China’s Trojan Herd

The US and Germany must work together in the face of China’s global plan to dominate tech and manufacturing. But is it too late?

Through its “Made in China 2025” industry strategy, China is making great strides to become the global leader in high-tech industries and manufacturing. The initiative was launched in 2015 as part of a government funded effort for Beijing to achieve its goal of surpassing the likes of the US and Germany to dominate global tech and automation by 2049 (the 100th anniversary of the Peoples Republic).  From China’s point of view, it’s looking to raise its economic global profile on par with the forecast that it’s economy will overtake the US in size by 2029.

Beijing wants to piggyback off western technology in the short term to enhance their own in the long term.  Both the US and Germany, among other western powers, continue to be targets of China’s “Trojan Herd”, a combination of joint ventures, tech incubators, acquisitions of critical infrastructure and early stage technology investments disguised as partnerships and credible M&A opportunities.

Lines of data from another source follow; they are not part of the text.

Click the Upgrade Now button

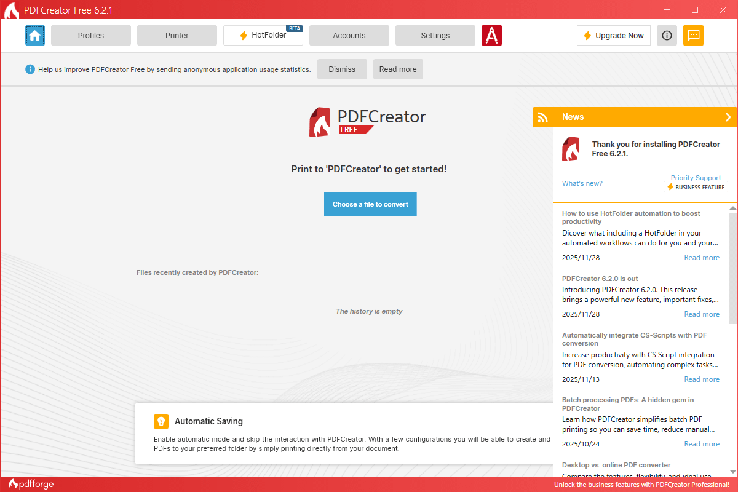tap(613, 36)
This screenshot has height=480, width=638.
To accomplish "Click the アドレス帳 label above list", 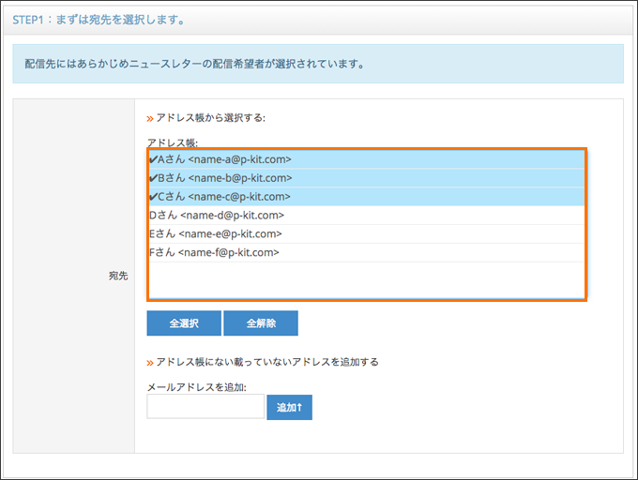I will pyautogui.click(x=172, y=143).
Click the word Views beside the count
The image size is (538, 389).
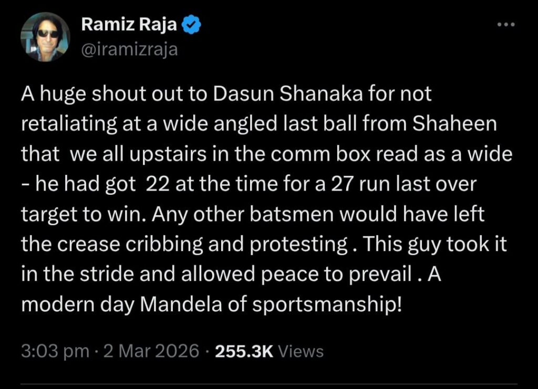(x=300, y=351)
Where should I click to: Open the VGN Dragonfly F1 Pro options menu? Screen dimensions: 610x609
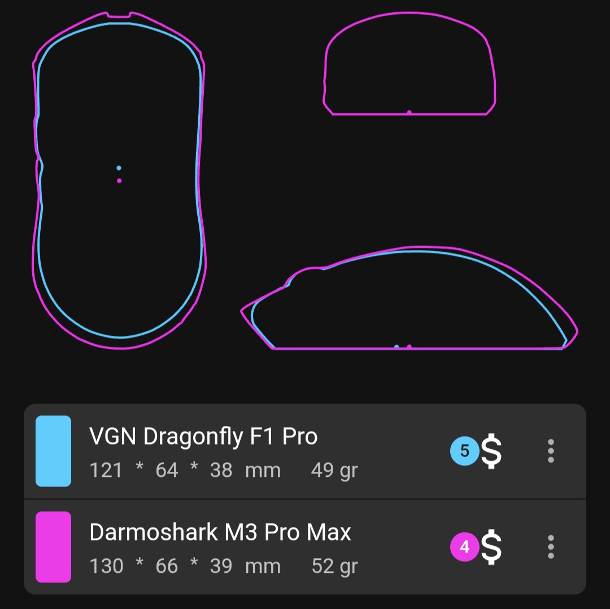pyautogui.click(x=551, y=451)
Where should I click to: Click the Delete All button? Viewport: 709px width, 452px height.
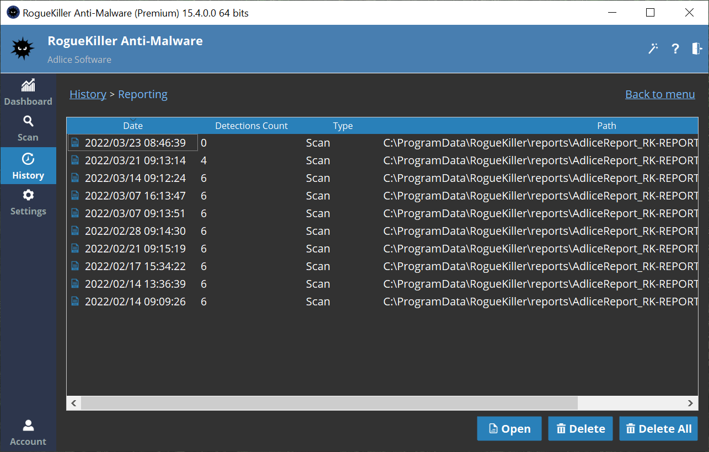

As China’s trade volumes have drastically increased on both sides of the Atlantic, its direct investments in tech and commercial sectors have increased as well. These include artificial intelligence, virtual reality, fintech, military equipment, robotics, real estate, and intellectual property.

Between the US and China alone the combined direct investments between the two in 1990 stood at $547 million and $18.57 billion in 2005 to $60.3 billion in 2016. From 2013 to 2015, Chinese investments into US tech companies increased 185 percent. Also, by 2015, Chinese companies were involved in 16 percent of the venture capital deals and investment into early stage technology deals have grown in the last decade at a total value of $11.5 billion. The money was very much welcomed as the global financial crisis had caused greater demand for third country financing in the US.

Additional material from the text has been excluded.